Do we feel more pressure when operating on the captain of the Blues in the middle of the World Cup at home?

Antoine Dupont is the Stade Toulouse, someone we meet, someone we know. It’s Castelnau-Magnoac, the Hautes-Pyrénées, Bigorre… I’m from Tarbais. It might have been more complicated to operate on Ardie Savea (All Blacks player), for different reasons. The first is the prospect of being able to follow the case to the end, because it is not the surgical procedure that does everything. In Dupont’s case, it was fine (for follow-up). The pressure comes from everything that is happening around, from the hubbub, from the buzz.

Were you surprised by the media coverage of this injury?

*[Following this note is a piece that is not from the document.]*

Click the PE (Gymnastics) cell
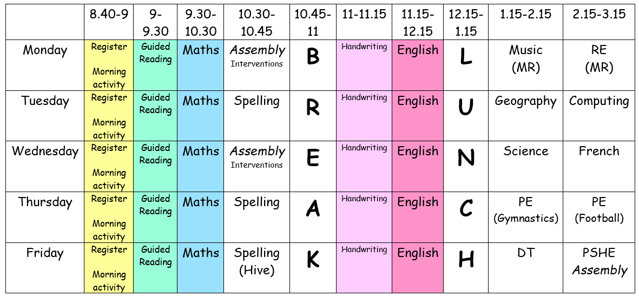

The press had already operated on him at 4:00 p.m. while I was still waiting for him at the hospital… There were journalists on every floor. Then, everything was linked to the resumption of activity. We had to give answers before even seeing him or just after operating on him when it didn’t make sense. Suddenly everyone wanted him to play against Italy, suddenly 56% of the French said that he was cannon fodder, that they were going to kill him, that he should not play. It felt like everything was up for public vote.

Was the treatment provided exceptionally quickly the day after the shock?

I remember operating one day before the end of the second half of a match on a player who had been injured in the first. If we start procrastinating, waiting for things to deflate, it’s doomed in advance. It’s not inherent to Dupont (…) We didn’t have pressure from the staff.

In what state of mind did you watch the quarter-final against South Africa?

I was at the Stade de France. It seemed logical to me. Reassuring, I don’t know. I looked at Antoine a lot to see how he was going. I even discussed it directly with (the coach) Fabien Galthié because I was interested in having his vision on his competitiveness, his level of performance… He told me that everything was normal. I watched the game again on TV and he takes direct hits, he goes into the tackle without any apprehension.

Why did you recommend that he wear a helmet?

If we watch the video of the impact with a professional vision, we see that he takes it very sideways. If he had worn a helmet on France-Namibia, we probably wouldn’t have had a fracture or anything else. The helmet directly protected the affected part. It also had an indirect, proprioceptive interest. If you put a helmet on a player who never wears one, he changes his proprioception, he bases it on the fact that he has a reason to wear this helmet.

What lessons do you learn from this episode?

It would be interesting to break down the dogmas a little: you have a fracture, a fracture consolidates in six weeks, so the stoppage is six weeks. In the post-operative period, we have different elements that make it possible to redress the situation and shorten the basic consolidation times. I wouldn’t want us to come away from this story by saying that what we did for Antoine Dupont was risky. If we put it on the field, it’s because we knew it wasn’t. We have controlled the risks.

The media coverage of this fracture has indirectly highlighted maxillofacial surgery, a relatively unknown specialty…

We are often associated with somewhat serious things, around conflicts. The teams from the main university hospitals in France will probably take turns to go to Ukraine next year to treat people who have major facial trauma, real + broken faces + from the war. There were the Paris attacks with Chloé Bertolus at Salpêtrière in the book “Le Lambeau” (by Philippe Lançon). This visibility is always a bit dramatic. There, the drama was a little different. The fact that the player had a broken bone should not be minimized. But it was the World Cup, a festive, international event. This shed another light on our daily work.